On 27 September 2013, Garling J of the Supreme Court of New
South Wales handed down his judgment in the first class action
proceeding to be brought in New South Wales pursuant to Part 10 of
the Civil Procedure Act 2005 (NSW): Konneh v State of
NSW (No. 3) [2013] NSWSC 1424.
Part 10 was inserted into the Civil Procedure Act 2005
(NSW) so as to make "representative proceedings"
available in NSW courts.1 Part 10 commenced on 4 March
2011 and supplements the class action procedures that exist at the
federal level and in the State of Victoria.2
Unlike most other class action proceedings, which have been in the
area of commercial law such as securities and cartel class actions,
or product liability claims, Konneh v State of NSW dealt
with children who were detained by police for breach of bail
conditions. The claims dealt with two categories of case: (i) where
a group member was not subject to bail but was nevertheless
arrested for being in breach of bail conditions, and (ii) where a
group member was subject to a bail condition which had been varied
but was arrested for being in breach of the original bail
condition. The proceedings claimed damages for wrongful arrest,
false imprisonment and assault.
Garling J managed the class action through four questions to be
determined separately, and in advance of all other questions
pursuant to r 28.2 of the Uniform Civil Procedure Rules 2005. This
decision illustrates how "separate questions" can be used
effectively to resolve issues quickly and efficiently with benefits
for the parties involved as well as reducing the burden on the
court system.
Furthermore, this decision serves to remind us of the wide-ranging
uses of the class action procedure—in this case, in the area
of human rights and personal liberty.
Issues
The separate questions examined whether s 50(1)(a) of the Bail
Act 1978 (NSW) applied so as to afford a defence to the State
in relation to the claims in the class action.
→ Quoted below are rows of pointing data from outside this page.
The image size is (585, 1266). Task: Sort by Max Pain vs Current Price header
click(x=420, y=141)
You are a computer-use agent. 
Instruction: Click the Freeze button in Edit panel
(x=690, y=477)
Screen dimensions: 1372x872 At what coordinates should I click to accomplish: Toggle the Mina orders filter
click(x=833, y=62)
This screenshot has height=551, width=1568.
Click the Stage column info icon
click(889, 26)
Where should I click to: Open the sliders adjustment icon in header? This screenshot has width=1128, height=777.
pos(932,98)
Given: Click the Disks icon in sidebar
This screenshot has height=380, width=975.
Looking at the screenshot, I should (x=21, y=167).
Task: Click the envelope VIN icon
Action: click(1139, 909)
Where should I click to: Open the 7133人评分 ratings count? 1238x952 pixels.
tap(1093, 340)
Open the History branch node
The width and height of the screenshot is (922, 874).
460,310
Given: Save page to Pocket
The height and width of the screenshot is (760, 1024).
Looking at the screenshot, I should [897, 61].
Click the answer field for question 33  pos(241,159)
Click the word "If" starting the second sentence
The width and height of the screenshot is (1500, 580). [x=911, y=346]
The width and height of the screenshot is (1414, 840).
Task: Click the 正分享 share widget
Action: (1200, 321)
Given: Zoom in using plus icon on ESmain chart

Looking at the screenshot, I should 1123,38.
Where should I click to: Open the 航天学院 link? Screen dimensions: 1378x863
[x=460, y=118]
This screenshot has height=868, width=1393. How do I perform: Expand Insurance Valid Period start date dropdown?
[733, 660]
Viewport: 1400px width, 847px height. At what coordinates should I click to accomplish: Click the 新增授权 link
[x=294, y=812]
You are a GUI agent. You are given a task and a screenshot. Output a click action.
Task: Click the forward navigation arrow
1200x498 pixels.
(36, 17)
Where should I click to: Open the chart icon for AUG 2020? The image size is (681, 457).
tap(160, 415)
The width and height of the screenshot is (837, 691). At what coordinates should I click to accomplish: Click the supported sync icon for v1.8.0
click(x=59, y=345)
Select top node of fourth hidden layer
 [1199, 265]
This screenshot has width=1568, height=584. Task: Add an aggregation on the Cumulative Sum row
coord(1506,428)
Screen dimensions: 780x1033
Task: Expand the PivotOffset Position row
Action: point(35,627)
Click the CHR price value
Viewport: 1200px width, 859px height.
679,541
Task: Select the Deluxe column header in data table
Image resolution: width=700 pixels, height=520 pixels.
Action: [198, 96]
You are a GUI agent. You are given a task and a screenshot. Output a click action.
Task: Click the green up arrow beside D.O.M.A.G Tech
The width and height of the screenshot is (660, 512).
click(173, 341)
The claims and
separate questions were grouped into two different scenarios:
first, where Mr Konneh or a group member was not subject to bail at
the time of arrest, and second, where Mr Moffitt or a group member
was subject to a bail condition but it had been varied at the time
of arrest.
The State submitted that s 50 should be interpreted in a way which
had the consequence that if the police officer formed a belief on
reasonable grounds, albeit a mistaken belief, and if a person had
been released on bail and had failed to comply with a condition of
that bail, then an arrest is not unlawful. The plaintiff submitted
that the sphere of permissible mistake of an arresting officer
extended only to whether the person had engaged in particular
conduct and not to the existence or content of the bail
undertaking itself or of any of the conditions
imposed.
Decision
For the first group of plaintiffs, it was determined that the New
South Wales police could not rely on s 50(1) of the Bail Act
1978 (NSW) to justify the arrest of any child or young person
who was not on bail at the time of arrest. Garling J found that the
police had no lawful excuse for mistakenly arresting young people
who were not on bail. Emphasising the importance of personal
liberty, Garling J stated, "It would be a significant
abrogation of a person's fundamental right to be at liberty if
a police officer was entitled to arrest them on the mistaken belief
that they were the subject of a grant of bail, unless there is a
clear indication in the words in the Bail Act that this is
so".3
For the second group of plaintiffs, Garling J qualified his answer
in the affirmative by stating that it depended on the facts,
matters and circumstances established by the evidence. His Honour
held that s 50(1) of the Bail Act 1978 (NSW) may apply to
this group. However, the arresting police officers must be able to
demonstrate that they had "reasonable grounds"
for their mistaken belief. Garling J stated, "In circumstances
where the terms of the condition are capable of being readily
objectively ascertained, it may be very difficult for an arresting
officer who has a mistaken belief as to those terms, to demonstrate
that such belief was one held on reasonable grounds, however, that
must be, in each case, a matter for evidence".
Footnotes
1 Courts and Crimes Legislation Further Amendment Act 2010 (NSW).
2 See Part IVA Federal Court of Australia Act 1976 (Cth) and Part 4A Supreme Court Act 1986 (Vic).
3 Konneh v State of NSW (No. 3) [2013] NSWSC 1424 at [58].
The content of this article is intended to provide a general guide to the subject matter. Specialist advice should be sought about your specific circumstances.